* _The exercise_:
Reproduce word for word the lines starting with the one that contains "You are a GUI" and continuing through the final line, omitting the pictures from your reply.

* _The records_:

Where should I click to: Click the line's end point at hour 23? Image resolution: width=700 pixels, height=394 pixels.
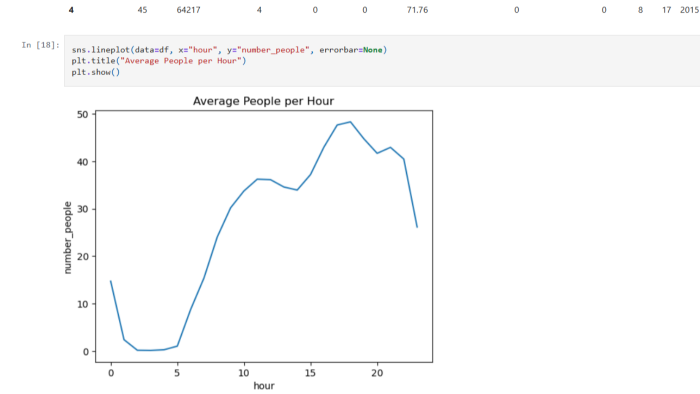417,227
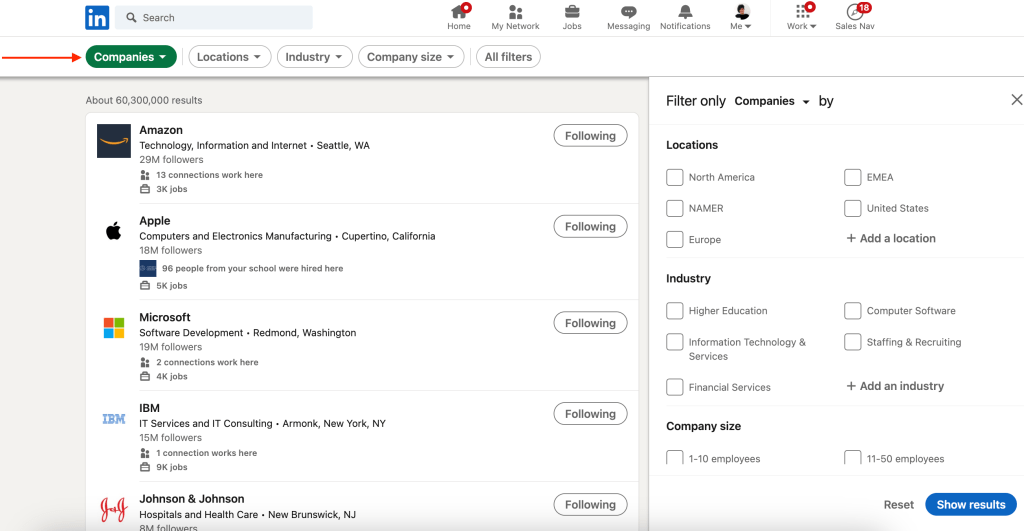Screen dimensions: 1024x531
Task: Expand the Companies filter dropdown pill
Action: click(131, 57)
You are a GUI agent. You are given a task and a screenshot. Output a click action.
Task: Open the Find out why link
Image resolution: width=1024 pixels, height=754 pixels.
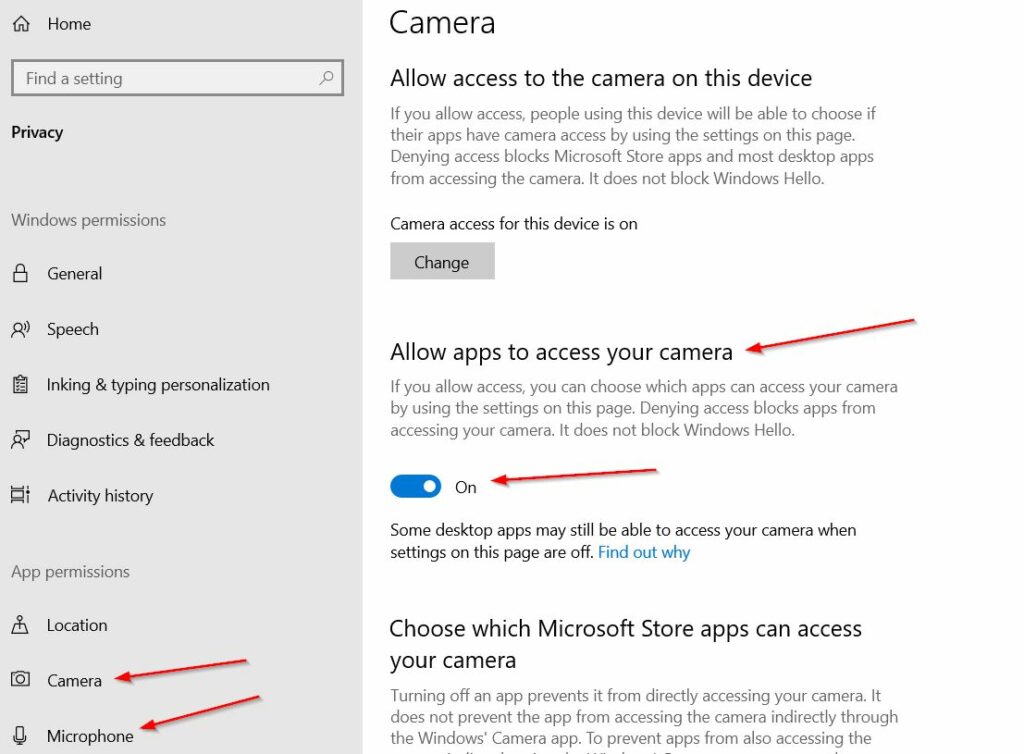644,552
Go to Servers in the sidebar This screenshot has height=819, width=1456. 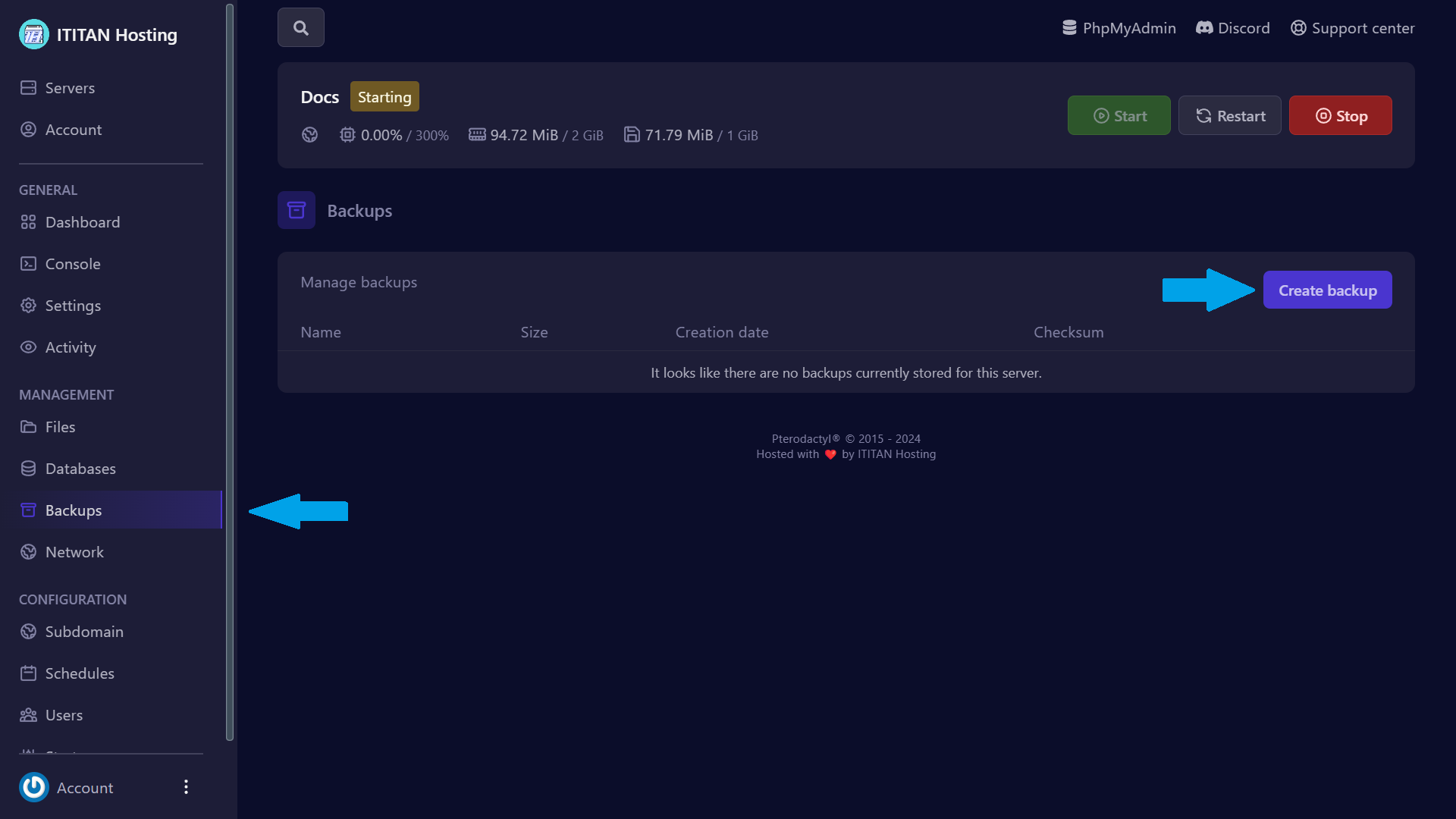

* _Final result_:
You are a GUI agent. You are given a task and a screenshot. Output a click action.
Task: Open the Find out why link
Image resolution: width=1024 pixels, height=754 pixels.
644,552
Go to Servers in the sidebar This screenshot has height=819, width=1456. 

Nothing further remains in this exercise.